All’evento hanno partecipato una quarantina di persone – età variabile tra i 20 e i 60 anni, provenienze disparate, da Milano a Reggio Calabria, passando ovviamente per Ferrara – divise in sei gruppi di lavoro. Ma cos’hanno fatto esattamente? Cos’è successo? Hanno fatto un hackathon.

Foto di Manuel Turri

La prima volta che ho sentito parlare di questa iniziativa, una maratona di hacker, mi ero figurata centinaia di portatili connessi, ragazzi con la maglietta di Star Trek e le cuffie in testa che pranzano davanti al pc, dita impazzite sulla tastiera. Non ho trovato nulla di tutto ciò. Ho trovato: biscotti, pennarelli colorati, un bel sole, tante persone impegnate “nell’affrontare sfide intellettuali per aggirare e superare creativamente le limitazioni imposte” – il virgolettato si rifà alla definizione di hacker presente su Wikipedia, assolutamente in linea con quella fornita da Nick.

Voci da una fonte di dati:
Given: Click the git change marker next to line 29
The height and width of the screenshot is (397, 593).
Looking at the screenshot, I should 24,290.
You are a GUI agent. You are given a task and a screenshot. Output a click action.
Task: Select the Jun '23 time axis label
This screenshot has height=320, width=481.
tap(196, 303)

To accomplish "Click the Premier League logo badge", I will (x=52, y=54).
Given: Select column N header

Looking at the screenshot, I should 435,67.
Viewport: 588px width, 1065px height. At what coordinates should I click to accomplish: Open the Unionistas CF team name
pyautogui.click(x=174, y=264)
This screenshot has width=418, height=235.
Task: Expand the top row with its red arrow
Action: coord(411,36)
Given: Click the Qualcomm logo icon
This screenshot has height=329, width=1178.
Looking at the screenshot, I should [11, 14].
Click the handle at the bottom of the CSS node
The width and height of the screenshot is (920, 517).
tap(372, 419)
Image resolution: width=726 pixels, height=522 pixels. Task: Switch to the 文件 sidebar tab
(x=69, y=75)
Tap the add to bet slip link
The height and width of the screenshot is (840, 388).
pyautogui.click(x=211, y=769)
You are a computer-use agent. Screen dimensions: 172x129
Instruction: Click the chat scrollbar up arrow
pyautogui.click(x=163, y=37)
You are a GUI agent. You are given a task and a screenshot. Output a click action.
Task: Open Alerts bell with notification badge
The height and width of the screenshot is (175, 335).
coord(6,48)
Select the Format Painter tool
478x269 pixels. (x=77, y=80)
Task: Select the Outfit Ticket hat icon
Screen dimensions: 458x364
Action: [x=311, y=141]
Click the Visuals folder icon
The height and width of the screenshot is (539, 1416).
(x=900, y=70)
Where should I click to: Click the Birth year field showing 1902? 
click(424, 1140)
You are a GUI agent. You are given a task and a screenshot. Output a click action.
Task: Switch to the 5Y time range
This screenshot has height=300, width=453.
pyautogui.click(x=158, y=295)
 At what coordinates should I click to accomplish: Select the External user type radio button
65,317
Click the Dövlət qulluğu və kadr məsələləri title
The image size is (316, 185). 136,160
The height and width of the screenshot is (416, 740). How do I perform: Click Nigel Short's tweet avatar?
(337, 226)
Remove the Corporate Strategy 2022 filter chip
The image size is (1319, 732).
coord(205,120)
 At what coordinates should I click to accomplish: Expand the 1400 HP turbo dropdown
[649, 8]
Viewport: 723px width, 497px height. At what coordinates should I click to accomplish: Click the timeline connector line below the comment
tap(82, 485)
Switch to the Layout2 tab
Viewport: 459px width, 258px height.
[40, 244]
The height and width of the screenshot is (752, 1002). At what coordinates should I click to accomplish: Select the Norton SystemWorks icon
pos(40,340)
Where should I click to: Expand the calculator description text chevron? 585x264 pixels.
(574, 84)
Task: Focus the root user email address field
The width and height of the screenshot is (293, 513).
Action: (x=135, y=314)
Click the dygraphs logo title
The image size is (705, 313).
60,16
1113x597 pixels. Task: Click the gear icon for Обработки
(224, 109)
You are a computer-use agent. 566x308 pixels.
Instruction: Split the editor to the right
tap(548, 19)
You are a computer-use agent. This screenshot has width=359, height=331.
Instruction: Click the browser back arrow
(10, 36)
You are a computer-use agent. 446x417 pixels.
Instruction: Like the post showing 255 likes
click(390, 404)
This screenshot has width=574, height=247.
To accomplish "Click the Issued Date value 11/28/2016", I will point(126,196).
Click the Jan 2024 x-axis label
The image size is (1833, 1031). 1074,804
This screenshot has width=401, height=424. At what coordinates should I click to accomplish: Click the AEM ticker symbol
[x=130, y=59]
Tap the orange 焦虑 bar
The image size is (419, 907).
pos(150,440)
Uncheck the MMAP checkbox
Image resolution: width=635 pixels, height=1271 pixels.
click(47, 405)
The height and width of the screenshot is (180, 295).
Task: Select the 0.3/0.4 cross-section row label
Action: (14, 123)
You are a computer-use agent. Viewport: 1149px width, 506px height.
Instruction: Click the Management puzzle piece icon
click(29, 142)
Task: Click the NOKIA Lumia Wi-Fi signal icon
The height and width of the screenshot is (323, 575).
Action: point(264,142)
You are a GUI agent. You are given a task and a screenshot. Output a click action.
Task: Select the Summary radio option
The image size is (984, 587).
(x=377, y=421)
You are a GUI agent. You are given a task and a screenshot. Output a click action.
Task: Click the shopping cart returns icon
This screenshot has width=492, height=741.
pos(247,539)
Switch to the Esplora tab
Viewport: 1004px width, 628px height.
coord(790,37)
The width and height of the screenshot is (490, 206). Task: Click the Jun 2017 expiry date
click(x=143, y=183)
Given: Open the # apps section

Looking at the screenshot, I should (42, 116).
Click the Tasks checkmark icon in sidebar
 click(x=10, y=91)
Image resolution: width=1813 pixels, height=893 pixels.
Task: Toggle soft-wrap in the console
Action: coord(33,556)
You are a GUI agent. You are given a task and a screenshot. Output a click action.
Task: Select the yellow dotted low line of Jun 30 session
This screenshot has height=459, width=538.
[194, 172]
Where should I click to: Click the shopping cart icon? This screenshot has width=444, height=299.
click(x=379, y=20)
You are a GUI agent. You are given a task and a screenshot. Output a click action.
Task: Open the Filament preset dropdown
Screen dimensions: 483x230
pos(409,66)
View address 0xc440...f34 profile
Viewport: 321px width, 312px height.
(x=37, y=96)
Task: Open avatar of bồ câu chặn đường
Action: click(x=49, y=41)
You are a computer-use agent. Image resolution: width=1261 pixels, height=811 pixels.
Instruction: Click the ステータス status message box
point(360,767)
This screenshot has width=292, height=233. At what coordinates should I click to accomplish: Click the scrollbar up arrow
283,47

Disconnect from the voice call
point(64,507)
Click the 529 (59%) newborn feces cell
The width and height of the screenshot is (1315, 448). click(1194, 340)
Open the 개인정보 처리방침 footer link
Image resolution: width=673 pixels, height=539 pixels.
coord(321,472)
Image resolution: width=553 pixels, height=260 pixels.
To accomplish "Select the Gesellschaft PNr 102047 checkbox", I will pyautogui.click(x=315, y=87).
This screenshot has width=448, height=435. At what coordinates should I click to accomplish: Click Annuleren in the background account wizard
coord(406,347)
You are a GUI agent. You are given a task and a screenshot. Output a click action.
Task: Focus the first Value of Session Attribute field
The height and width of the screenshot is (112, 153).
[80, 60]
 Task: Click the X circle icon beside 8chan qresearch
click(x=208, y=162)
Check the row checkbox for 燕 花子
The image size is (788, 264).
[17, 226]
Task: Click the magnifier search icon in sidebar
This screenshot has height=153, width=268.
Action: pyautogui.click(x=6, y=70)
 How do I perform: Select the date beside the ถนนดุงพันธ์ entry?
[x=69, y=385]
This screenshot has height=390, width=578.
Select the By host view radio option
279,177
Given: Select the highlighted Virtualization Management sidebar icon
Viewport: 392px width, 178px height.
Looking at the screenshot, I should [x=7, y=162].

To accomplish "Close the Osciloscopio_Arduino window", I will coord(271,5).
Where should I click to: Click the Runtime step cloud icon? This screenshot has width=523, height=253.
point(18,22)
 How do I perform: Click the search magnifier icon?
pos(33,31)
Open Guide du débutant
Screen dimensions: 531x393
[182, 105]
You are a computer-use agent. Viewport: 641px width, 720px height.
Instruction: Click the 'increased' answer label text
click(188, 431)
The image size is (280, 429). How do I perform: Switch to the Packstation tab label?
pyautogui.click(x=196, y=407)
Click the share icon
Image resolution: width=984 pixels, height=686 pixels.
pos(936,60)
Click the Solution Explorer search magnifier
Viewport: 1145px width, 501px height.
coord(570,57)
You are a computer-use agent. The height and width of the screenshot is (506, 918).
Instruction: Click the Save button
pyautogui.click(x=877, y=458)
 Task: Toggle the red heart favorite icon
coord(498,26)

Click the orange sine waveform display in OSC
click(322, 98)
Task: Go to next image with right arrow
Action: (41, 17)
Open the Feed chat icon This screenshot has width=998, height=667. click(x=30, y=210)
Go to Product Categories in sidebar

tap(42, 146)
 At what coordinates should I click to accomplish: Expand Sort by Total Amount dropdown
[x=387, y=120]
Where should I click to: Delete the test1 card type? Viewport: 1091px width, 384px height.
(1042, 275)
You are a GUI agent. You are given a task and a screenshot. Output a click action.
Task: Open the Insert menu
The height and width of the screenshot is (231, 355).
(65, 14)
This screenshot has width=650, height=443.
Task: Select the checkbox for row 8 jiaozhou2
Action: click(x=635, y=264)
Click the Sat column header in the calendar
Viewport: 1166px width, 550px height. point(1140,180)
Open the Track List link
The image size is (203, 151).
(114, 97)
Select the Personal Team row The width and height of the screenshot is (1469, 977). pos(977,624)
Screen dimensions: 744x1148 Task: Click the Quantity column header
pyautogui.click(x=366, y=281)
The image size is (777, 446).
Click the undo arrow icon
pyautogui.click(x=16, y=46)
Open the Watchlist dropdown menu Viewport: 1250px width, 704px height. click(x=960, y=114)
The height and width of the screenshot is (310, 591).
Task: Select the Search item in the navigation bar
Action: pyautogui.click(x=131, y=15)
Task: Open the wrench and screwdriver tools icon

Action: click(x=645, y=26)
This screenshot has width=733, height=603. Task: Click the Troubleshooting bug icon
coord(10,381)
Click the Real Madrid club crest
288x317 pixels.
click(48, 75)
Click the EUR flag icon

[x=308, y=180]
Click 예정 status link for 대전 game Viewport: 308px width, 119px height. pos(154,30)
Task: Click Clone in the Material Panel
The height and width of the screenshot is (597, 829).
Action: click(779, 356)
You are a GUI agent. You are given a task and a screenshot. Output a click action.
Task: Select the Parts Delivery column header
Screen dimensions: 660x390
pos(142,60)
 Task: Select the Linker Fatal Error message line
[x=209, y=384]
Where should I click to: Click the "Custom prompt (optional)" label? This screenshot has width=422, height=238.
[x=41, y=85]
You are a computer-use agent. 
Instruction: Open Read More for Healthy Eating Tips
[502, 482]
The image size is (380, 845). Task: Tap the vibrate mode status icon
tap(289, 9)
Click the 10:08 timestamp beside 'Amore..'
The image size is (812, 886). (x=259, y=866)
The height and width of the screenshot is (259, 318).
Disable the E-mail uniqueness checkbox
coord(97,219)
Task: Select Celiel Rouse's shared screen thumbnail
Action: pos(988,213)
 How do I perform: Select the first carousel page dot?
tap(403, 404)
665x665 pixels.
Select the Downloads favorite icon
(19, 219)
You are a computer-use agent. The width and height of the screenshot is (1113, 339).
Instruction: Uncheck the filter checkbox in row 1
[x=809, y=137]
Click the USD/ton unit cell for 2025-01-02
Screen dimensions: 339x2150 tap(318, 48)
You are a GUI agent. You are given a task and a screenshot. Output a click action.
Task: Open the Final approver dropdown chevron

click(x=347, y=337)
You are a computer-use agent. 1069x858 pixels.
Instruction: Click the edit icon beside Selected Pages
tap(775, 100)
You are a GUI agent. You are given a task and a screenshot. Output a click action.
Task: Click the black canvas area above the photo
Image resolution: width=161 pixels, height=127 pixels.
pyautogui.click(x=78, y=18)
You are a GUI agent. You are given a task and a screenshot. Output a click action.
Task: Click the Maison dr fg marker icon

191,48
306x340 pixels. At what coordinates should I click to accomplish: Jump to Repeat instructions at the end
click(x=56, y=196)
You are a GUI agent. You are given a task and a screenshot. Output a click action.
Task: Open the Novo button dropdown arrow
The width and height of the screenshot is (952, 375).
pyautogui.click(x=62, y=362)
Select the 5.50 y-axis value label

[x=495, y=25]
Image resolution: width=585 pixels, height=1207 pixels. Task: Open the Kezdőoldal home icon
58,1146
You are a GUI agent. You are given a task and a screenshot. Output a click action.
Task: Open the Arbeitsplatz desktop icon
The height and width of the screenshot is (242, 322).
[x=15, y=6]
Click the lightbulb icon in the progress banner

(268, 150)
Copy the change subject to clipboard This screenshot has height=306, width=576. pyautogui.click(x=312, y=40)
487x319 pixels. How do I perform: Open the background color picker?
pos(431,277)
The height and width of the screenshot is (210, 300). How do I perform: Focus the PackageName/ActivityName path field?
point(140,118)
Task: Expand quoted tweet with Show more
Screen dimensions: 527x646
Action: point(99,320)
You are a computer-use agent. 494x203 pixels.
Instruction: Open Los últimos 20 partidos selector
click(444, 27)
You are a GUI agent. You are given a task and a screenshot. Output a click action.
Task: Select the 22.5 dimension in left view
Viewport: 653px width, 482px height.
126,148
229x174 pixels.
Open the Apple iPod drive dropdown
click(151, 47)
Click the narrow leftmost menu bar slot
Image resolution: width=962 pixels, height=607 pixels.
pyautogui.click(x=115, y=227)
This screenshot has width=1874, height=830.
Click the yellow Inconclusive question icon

- [CONSEGNA] Secondo il brano sull'hackathon, in quanti gruppi di lavoro erano divisi i partecipanti all'evento?

- [SOLUZIONE] I partecipanti erano divisi in sei gruppi di lavoro.